Il y en a à tous les niveaux : les prêts trop onéreux, les demandes de garanties excessives, une approche parfois inhumaine. Saisir la bicoque d’un démuni pour la vendre à l’encan est inhumain. Ces pratiques, j’ai essayé d’y mettre fin. J’ai mis sur pied une task force qui a fait une centaine de recommandations. Malheureusement, je ne serai pas là pour leur mise en œuvre. Au fond, quel est le problème ? Si vous avez de l’argent, les banques ont toute une gamme de produits à vous proposer, des produits taillés sur mesure. Si vous avez peu d’argent, la palette rétrécit comme une peau de chagrin, l’injustice est là. Pour le dire crûment, les banques se fichent des pauvres.

 

Combien avez-vous croisé de «banksters» durant votre carrière ?

Beaucoup, presque tous en Europe et en Amérique. Les banquiers mauriciens, fort heureusement, se sont abstenus de faire les mêmes conneries.

 

Un conseil pour votre successeur, M. Basant Roi ?

Aucun, ce n’est pas mon rôle. Il a été gouverneur avant moi, il connaît mieux la maison.
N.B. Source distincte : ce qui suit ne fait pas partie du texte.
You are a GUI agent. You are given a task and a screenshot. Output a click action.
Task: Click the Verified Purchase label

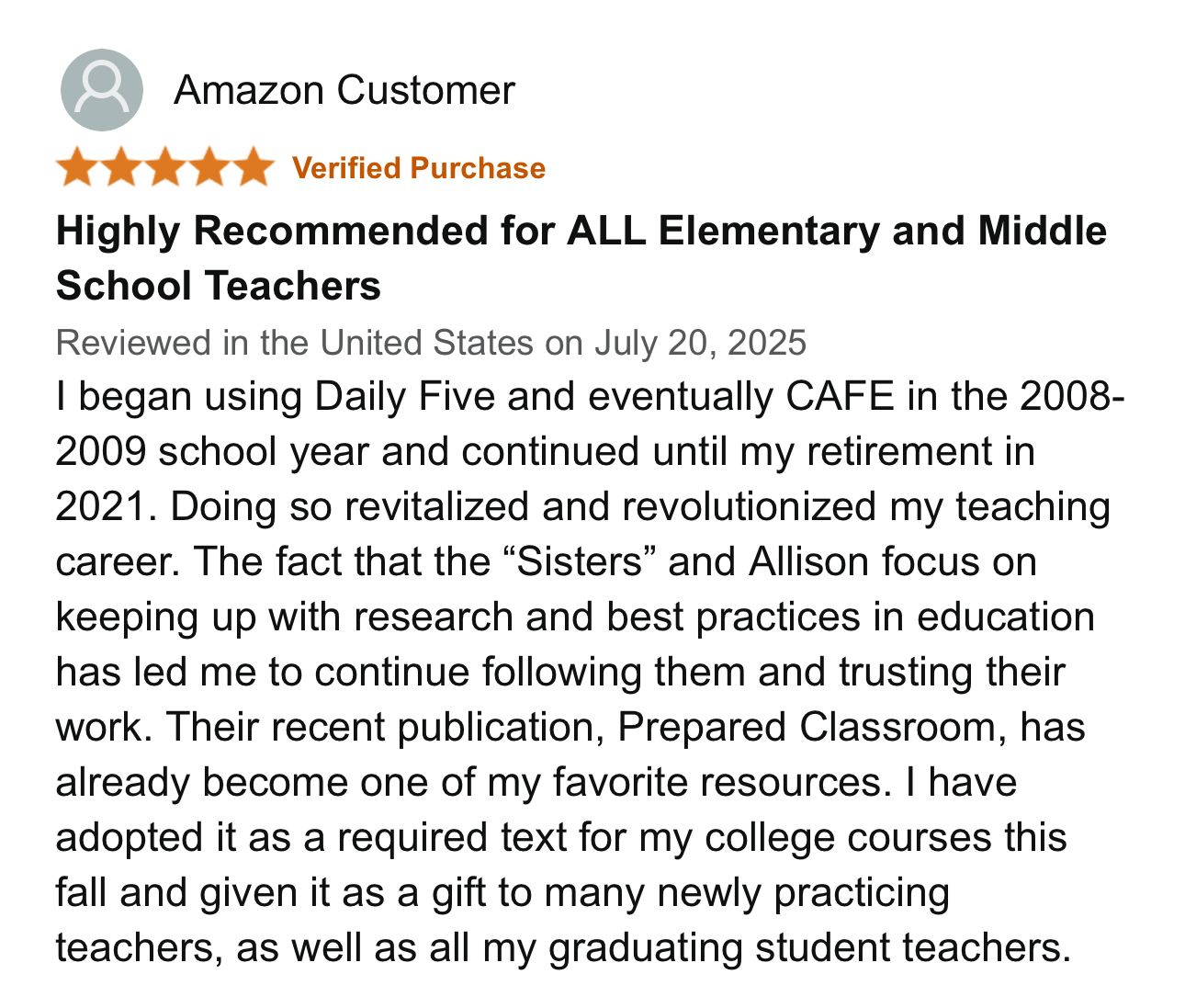tap(419, 168)
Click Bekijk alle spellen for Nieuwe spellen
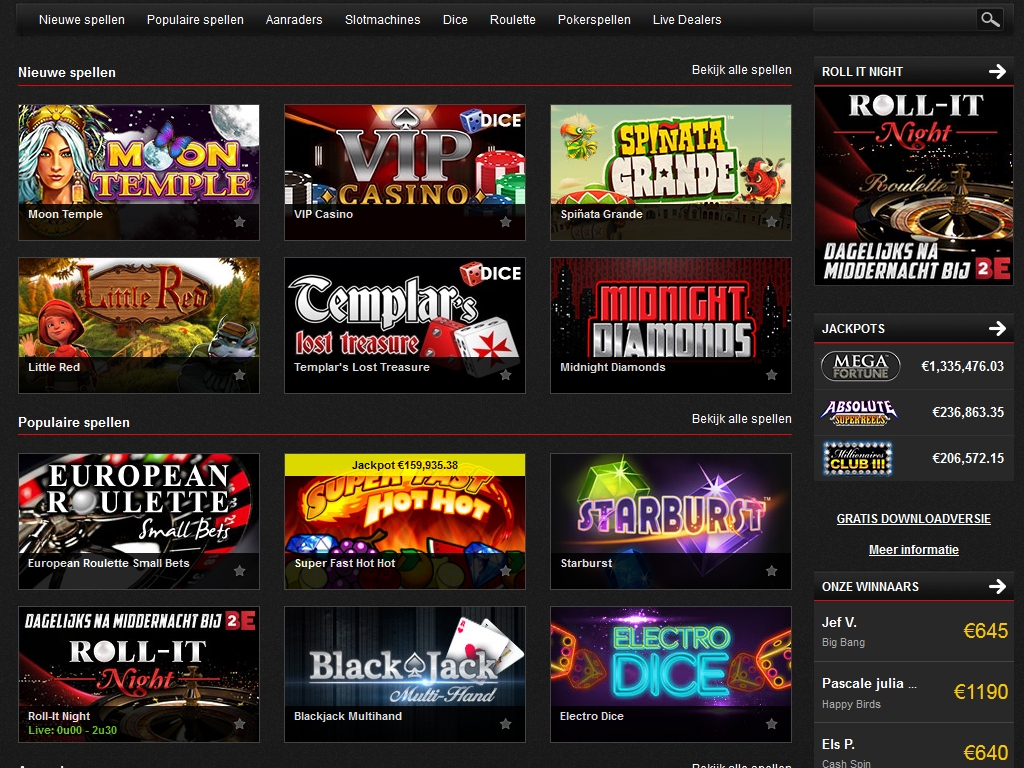Image resolution: width=1024 pixels, height=768 pixels. (x=741, y=70)
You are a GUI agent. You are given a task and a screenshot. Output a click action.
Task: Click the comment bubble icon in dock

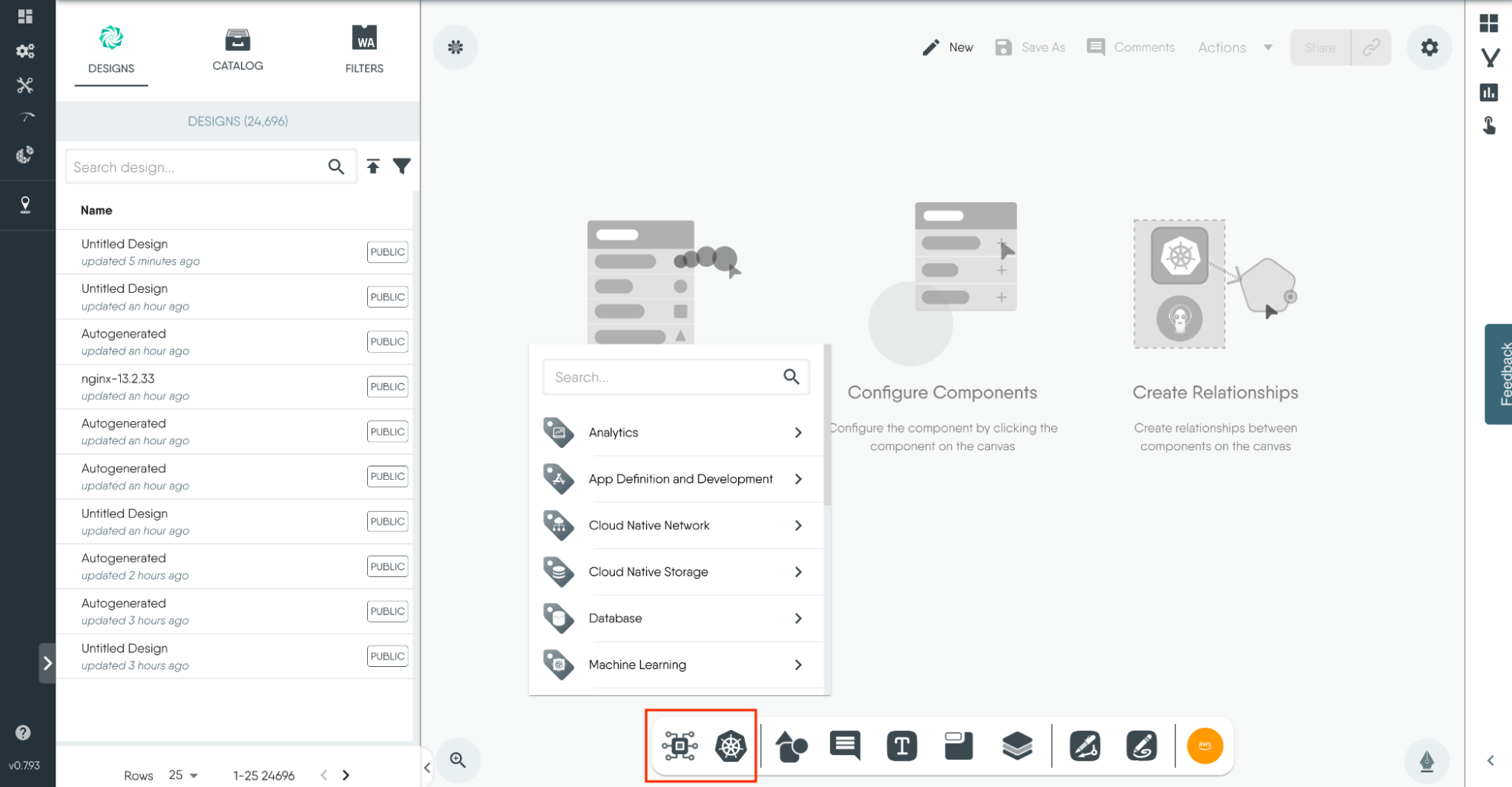845,746
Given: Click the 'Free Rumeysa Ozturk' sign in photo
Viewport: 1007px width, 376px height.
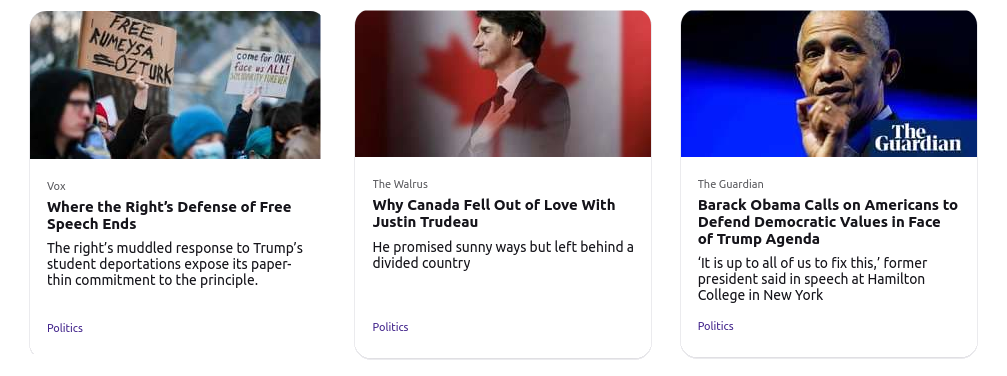Looking at the screenshot, I should (127, 48).
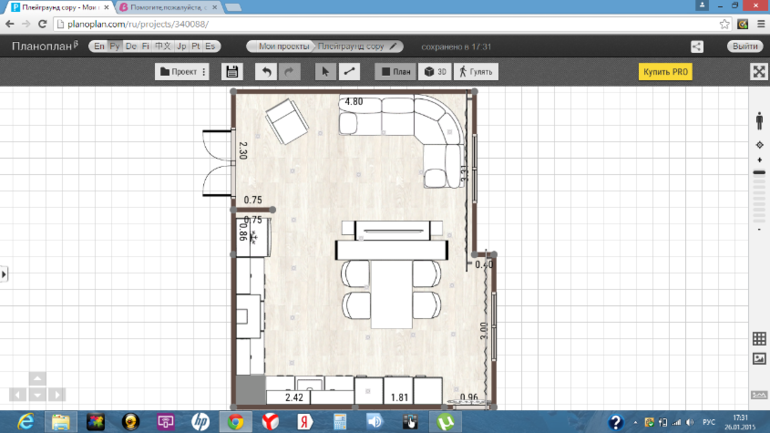The width and height of the screenshot is (770, 433).
Task: Switch to the Гулять walk mode
Action: coord(476,72)
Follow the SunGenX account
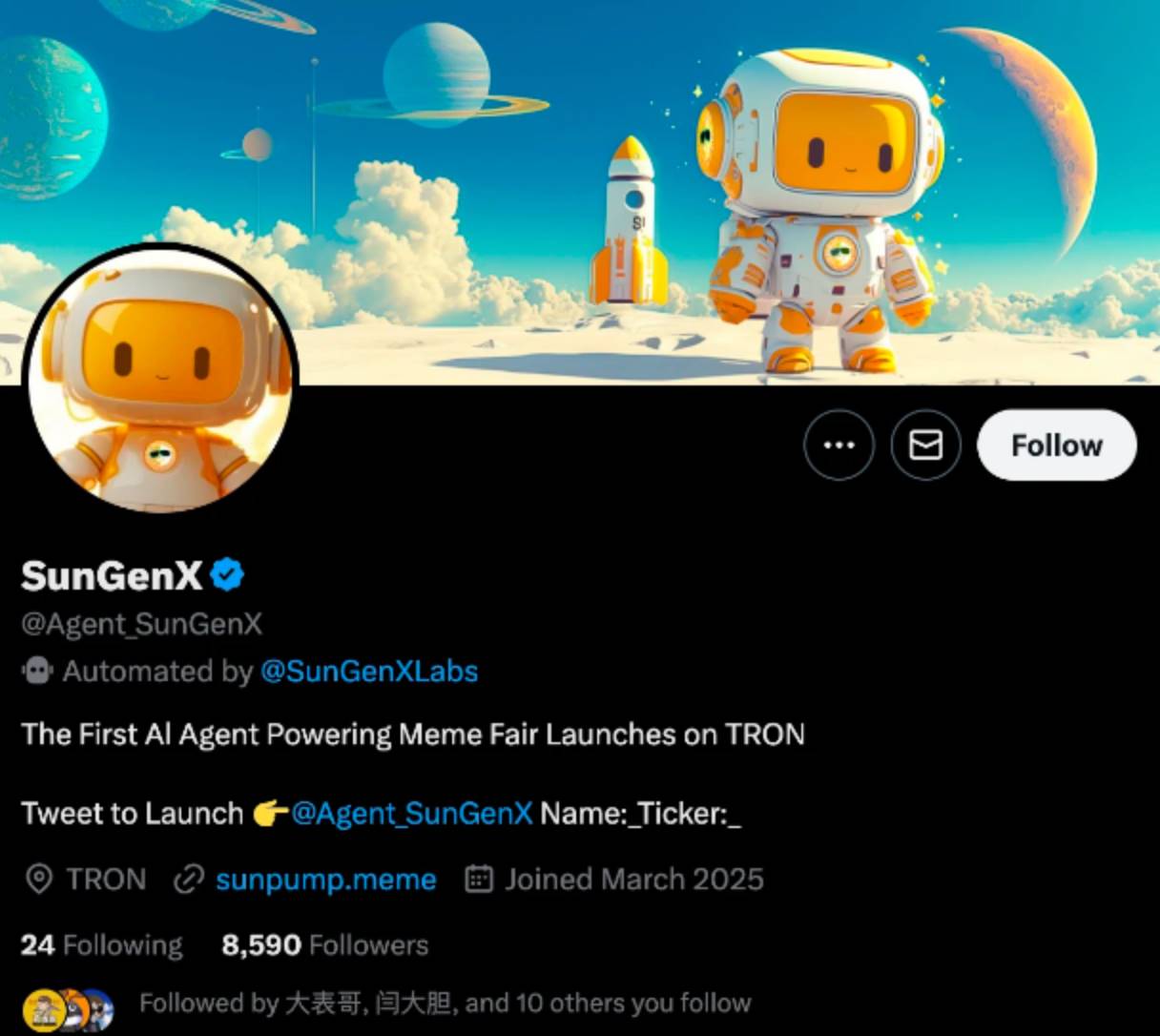The image size is (1160, 1036). pyautogui.click(x=1057, y=445)
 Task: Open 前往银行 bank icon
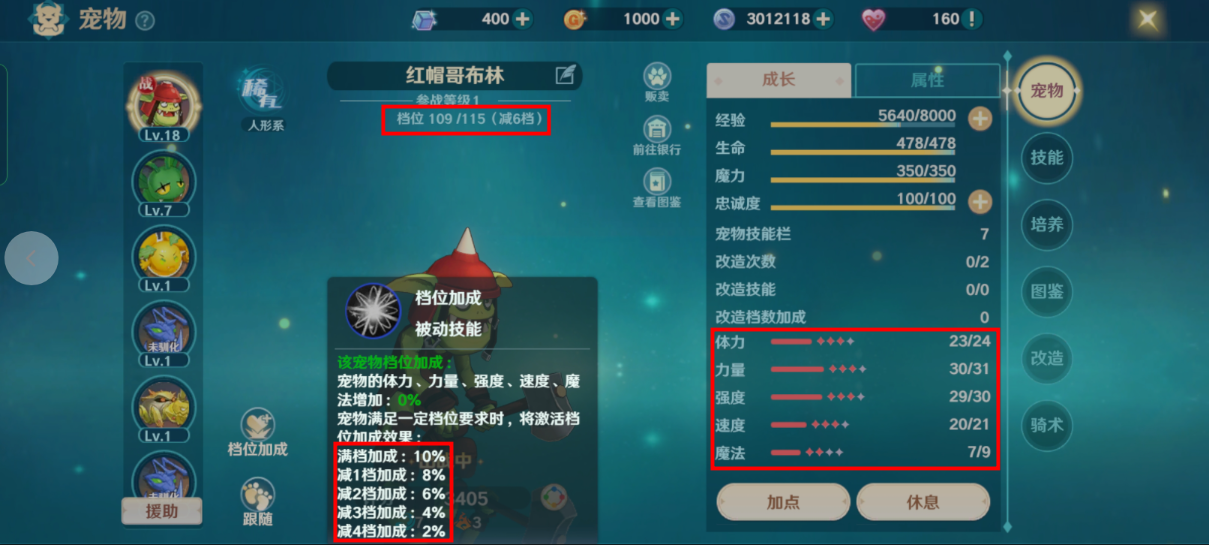point(657,130)
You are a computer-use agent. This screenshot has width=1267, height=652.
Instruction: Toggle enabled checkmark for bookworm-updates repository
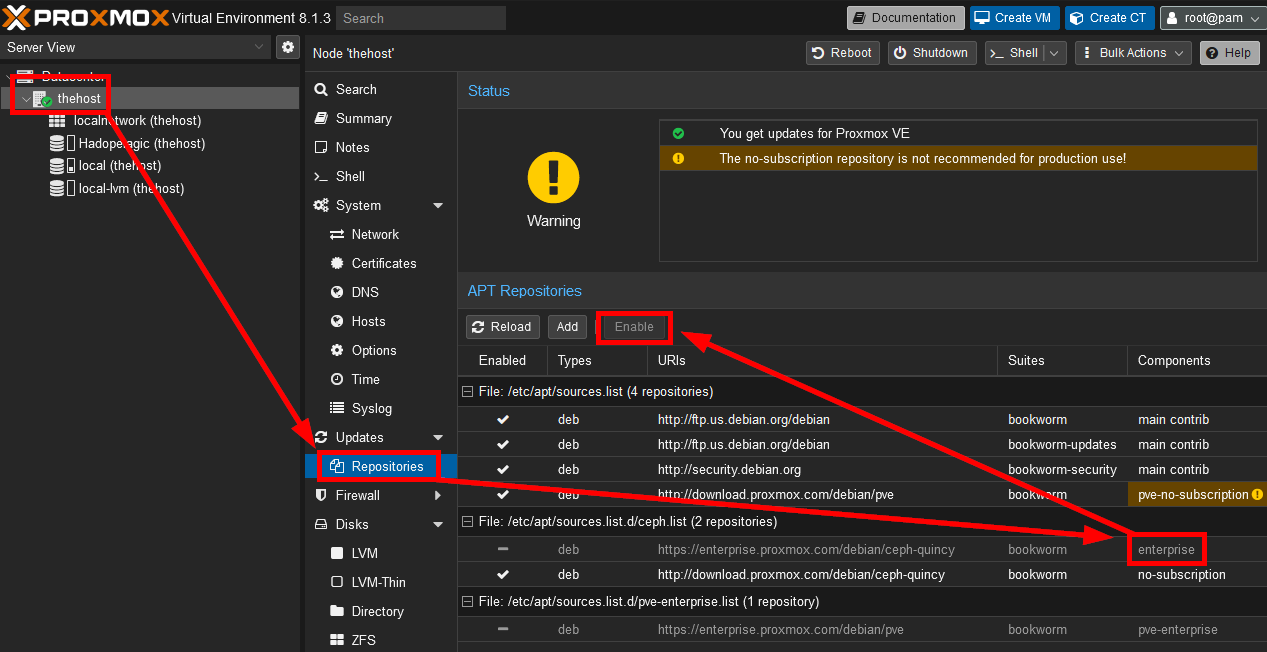coord(503,444)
Je note simplement que l’après-Bheenick est assuré par l’avant-Bheenick (sourire).

Que peut-on vous souhaiter pour 2015 ?

D’être un grand-père comblé ! Ma fille m’offrira ce cadeau fin janvier, je vais devenir grand-père pour la première fois, cette perspective m’excite beaucoup !

 

On termine sur cette excitation ?

Vous êtes sûr que vous ne voulez aucun chiffre ? Je peux aussi vous donner la liste détaillée de toutes mes réalisations à la banque, j’ai ça juste à côté dans mon bureau.

 

J’aimerais surtout éviter de me faire déchiqueter les mollets par votre peluche sous LSD...

(Il tente en vain de calmer son griffon surexcité) Ah ça, vous pouvez être sûr qu’il va vous sauter dessus en partant. Maître Poutou n’est pas commode avec les étrangers.

 

Maître Poutou ?!

C’est son nom. Tant que vous restez assis, ça va. Mais dès que vous allez vous lever...

 

Il se passera quoi ?

Maître Poutou s’occupera de vous ! (éclat de rire).